▶ _What is being asked_
Once the line with "The width and height of the screenshot is (543, 305)." is found in the data, output it and each following line exactly, up to and including the line with "Task: Enable Bring", and nothing before or after.

Entries taken from a collection:

* * * *

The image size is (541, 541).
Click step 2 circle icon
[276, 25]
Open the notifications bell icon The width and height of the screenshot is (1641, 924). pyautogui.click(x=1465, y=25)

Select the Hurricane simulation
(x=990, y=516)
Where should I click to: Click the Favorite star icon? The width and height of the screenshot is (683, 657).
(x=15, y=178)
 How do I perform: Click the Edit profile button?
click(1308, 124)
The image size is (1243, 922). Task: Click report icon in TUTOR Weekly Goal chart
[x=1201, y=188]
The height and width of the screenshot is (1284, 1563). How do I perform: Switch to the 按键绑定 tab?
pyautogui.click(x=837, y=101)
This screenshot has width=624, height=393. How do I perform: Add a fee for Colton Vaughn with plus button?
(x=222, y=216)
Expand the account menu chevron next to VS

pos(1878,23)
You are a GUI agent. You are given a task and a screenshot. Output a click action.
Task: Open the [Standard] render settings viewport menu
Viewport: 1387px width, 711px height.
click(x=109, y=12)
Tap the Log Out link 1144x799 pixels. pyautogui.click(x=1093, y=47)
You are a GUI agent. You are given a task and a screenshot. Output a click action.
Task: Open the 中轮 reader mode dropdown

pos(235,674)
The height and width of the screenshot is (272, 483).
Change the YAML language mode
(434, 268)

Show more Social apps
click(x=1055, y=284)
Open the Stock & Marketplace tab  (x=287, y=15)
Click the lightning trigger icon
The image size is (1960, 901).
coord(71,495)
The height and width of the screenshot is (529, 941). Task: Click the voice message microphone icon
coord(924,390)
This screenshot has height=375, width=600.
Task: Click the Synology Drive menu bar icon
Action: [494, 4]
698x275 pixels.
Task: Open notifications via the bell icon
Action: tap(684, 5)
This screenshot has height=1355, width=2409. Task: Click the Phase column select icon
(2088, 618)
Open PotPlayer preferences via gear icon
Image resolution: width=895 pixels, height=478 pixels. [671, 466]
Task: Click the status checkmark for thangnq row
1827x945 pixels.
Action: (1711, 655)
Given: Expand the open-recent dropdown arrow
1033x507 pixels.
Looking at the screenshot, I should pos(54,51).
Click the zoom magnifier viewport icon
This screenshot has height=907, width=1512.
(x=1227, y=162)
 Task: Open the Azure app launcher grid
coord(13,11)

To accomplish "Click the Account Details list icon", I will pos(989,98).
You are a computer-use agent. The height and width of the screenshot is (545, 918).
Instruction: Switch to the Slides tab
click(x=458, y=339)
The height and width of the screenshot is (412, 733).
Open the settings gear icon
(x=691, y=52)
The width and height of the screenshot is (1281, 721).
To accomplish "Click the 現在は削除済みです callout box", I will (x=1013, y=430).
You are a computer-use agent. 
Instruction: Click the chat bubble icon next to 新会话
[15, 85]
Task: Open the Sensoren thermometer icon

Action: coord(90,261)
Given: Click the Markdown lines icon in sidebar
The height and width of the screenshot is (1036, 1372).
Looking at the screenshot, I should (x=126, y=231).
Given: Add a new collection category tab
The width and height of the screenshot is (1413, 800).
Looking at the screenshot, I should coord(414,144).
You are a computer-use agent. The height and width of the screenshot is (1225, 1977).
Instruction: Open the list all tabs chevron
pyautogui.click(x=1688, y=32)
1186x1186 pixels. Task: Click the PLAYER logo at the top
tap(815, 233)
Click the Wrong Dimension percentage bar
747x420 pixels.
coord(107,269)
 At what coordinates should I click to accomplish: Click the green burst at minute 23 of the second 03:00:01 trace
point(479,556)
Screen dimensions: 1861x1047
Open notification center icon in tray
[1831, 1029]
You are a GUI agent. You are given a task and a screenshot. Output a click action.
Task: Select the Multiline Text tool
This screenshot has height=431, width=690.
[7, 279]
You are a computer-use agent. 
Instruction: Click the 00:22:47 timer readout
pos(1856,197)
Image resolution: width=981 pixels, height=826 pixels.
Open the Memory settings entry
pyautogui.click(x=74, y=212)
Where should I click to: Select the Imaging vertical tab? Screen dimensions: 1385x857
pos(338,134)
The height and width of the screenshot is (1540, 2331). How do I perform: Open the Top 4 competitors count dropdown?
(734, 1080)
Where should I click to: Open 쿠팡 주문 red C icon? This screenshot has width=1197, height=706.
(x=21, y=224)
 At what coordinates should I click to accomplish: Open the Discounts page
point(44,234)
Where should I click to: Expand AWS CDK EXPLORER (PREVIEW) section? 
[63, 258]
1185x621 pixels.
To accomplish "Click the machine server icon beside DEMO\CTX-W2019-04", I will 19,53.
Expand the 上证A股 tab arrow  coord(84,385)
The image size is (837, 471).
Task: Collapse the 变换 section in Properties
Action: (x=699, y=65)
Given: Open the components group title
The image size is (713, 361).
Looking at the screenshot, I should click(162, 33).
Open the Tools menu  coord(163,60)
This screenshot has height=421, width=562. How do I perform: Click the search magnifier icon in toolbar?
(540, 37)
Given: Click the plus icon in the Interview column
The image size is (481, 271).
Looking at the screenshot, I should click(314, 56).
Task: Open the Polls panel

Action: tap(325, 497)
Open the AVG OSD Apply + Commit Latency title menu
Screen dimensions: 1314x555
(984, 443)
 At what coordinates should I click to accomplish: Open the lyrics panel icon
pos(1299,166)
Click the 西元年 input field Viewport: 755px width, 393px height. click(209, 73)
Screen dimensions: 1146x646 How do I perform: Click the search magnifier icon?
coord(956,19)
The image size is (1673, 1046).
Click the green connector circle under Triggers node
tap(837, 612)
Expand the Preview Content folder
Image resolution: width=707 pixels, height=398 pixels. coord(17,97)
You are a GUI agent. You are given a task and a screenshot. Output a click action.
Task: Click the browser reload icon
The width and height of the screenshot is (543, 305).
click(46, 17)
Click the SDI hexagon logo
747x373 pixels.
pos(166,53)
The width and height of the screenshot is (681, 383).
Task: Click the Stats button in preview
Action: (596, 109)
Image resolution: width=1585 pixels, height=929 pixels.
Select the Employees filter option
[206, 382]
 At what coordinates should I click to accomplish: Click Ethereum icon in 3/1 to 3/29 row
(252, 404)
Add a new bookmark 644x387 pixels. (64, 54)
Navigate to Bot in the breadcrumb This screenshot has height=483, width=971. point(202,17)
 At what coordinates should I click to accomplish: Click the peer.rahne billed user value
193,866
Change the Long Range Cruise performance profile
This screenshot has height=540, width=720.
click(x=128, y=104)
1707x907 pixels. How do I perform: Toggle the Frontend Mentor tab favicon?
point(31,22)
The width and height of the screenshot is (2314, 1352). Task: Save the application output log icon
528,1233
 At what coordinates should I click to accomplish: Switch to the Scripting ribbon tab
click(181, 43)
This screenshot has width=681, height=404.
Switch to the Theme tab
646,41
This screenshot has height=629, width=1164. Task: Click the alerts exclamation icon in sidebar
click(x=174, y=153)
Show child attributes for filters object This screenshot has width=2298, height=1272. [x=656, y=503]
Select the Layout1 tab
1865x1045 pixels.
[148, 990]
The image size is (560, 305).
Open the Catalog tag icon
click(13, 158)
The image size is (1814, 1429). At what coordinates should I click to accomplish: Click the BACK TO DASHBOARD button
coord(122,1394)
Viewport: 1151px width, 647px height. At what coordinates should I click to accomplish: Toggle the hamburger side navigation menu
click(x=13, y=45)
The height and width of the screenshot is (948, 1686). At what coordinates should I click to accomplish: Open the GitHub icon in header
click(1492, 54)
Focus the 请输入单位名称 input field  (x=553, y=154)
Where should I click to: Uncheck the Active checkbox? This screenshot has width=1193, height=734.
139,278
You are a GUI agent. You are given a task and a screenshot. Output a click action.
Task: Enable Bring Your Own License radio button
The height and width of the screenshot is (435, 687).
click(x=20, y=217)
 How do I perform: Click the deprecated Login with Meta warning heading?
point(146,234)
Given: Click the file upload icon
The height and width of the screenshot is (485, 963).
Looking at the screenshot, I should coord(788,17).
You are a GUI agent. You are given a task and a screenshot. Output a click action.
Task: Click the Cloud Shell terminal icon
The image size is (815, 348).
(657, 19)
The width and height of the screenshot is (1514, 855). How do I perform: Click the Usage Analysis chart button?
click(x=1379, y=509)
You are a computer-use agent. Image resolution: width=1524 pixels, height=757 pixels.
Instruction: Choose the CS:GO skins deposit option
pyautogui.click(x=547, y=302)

* * * *

▶ _Exercise output_
The width and height of the screenshot is (543, 305).
click(46, 17)
Click the SDI hexagon logo
747x373 pixels.
pos(166,53)
The width and height of the screenshot is (681, 383).
Task: Click the Stats button in preview
Action: (596, 109)
Image resolution: width=1585 pixels, height=929 pixels.
Select the Employees filter option
[206, 382]
 At what coordinates should I click to accomplish: Click Ethereum icon in 3/1 to 3/29 row
(252, 404)
Add a new bookmark 644x387 pixels. (64, 54)
Navigate to Bot in the breadcrumb This screenshot has height=483, width=971. point(202,17)
 At what coordinates should I click to accomplish: Click the peer.rahne billed user value
193,866
Change the Long Range Cruise performance profile
This screenshot has height=540, width=720.
click(x=128, y=104)
1707x907 pixels. How do I perform: Toggle the Frontend Mentor tab favicon?
point(31,22)
The width and height of the screenshot is (2314, 1352). Task: Save the application output log icon
528,1233
 At what coordinates should I click to accomplish: Switch to the Scripting ribbon tab
click(181, 43)
This screenshot has width=681, height=404.
Switch to the Theme tab
646,41
This screenshot has height=629, width=1164. Task: Click the alerts exclamation icon in sidebar
click(x=174, y=153)
Show child attributes for filters object This screenshot has width=2298, height=1272. [x=656, y=503]
Select the Layout1 tab
1865x1045 pixels.
[148, 990]
The image size is (560, 305).
Open the Catalog tag icon
click(13, 158)
The image size is (1814, 1429). At what coordinates should I click to accomplish: Click the BACK TO DASHBOARD button
coord(122,1394)
Viewport: 1151px width, 647px height. At what coordinates should I click to accomplish: Toggle the hamburger side navigation menu
click(x=13, y=45)
The height and width of the screenshot is (948, 1686). At what coordinates should I click to accomplish: Open the GitHub icon in header
click(1492, 54)
Focus the 请输入单位名称 input field  (x=553, y=154)
Where should I click to: Uncheck the Active checkbox? This screenshot has width=1193, height=734.
139,278
You are a GUI agent. You are given a task and a screenshot. Output a click action.
Task: Enable Bring Your Own License radio button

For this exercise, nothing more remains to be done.